これは、私たちは何のために俳句を作り続けるのか、という問い掛けにも答えるものでもあります。そして何よりも、普羅の言葉の理解と実践に資するものと思うのです。俳句をしていて良かった、「辛夷」に入っていて良かった、という俳浄土を願うものなのです。

 今、この一千号を謹んで泉下の普羅先生、中島杏子先生、福永鳴風先生、社賓同人であられた棟方志功先生、長年編集長を務められた中川岩魚先生、そして多くの同人誌友に捧げます。と同時に、私たちをお守り下さいますよう切にお願い申し上げまして創刊一千号を迎えたご挨拶といたします。合掌。

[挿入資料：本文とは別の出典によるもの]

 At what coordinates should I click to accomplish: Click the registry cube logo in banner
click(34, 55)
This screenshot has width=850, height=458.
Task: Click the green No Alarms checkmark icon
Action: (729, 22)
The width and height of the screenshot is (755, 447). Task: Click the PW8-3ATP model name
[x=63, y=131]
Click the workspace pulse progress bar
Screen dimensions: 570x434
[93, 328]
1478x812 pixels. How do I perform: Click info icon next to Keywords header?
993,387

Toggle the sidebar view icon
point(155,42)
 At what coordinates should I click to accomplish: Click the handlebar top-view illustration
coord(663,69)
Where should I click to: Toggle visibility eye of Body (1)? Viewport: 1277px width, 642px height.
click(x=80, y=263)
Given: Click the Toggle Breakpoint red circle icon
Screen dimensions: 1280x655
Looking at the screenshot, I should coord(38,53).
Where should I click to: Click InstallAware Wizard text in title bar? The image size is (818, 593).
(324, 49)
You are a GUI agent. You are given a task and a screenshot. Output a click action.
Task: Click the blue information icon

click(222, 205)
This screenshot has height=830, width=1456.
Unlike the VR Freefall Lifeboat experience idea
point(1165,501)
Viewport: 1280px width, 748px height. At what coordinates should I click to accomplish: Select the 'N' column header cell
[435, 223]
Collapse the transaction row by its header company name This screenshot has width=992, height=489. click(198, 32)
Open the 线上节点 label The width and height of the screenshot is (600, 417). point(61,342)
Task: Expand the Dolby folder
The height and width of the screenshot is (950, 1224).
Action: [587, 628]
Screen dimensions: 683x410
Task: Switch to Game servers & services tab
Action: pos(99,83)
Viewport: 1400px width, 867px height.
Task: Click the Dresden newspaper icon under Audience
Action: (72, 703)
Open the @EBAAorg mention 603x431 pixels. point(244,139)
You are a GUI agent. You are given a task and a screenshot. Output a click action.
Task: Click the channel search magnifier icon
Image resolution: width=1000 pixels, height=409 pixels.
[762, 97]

   平成二十二年一月六日   辛夷社  主宰 中坪 達哉  

2015年(平成27年)皇太子殿下(今上陛下)、国連本部で普羅の句を紹介

 2015年11月18日のニューヨーク国連本部で行われた「第2回国連水と災害に関する特別会合における皇太子殿下基調講演」で、徳仁皇太子殿下(今上陛下)は、「人と水とのより良い関わりが構築されることを期待しています」とご講演を締めくくられた際に、前田普羅の句を紹介なさいました。

(宮内庁HPより引用)

 終わりに,私の好きな前田普羅による俳句を読んで,この講演を締めくくりたいと思います。

 「立山の かぶさる町や 水を打つ」

 立山が覆い被さるようにそびえる富山の町で,人々が夏の暑さをやわらげるために通りに水を打ち,涼をとっている情景が目に浮かびます。山から流れ出る水は飲み水として,あるいは農業のために私たちに多くの恵みをもたらします。しかし,水は時に不足したり多すぎたりし、人々に大きなダメージを与えます。この句にあるように,人々がどこでも水とともに平和にゆったりと過ごせる世界を実現できるよう,私も今後とも取り組んでいきたいと思います。

ありがとうございました。

<英文>

I would like to conclude my lecture by reciting my favorite Haiku by Fura Maeda..

Overlaying the quarter

Is Mt. Tateyama in the background

There, water is sprinkled

To cool the streets

The poem reminds me of a town of Toyama where majestic Mt. Tateyama stands in the background, overlaying the town. People sprinkle water to enjoy cooled streets in the summer. Water benefits us in many ways. Mountain streams are turned into water for drinking and agriculture. Shortage or excess of water, on the other hand, has a negative impact on people and their lives. I will continue my efforts to bring about a world where people can live peacefully and happily as depicted in this poem.

Thank you.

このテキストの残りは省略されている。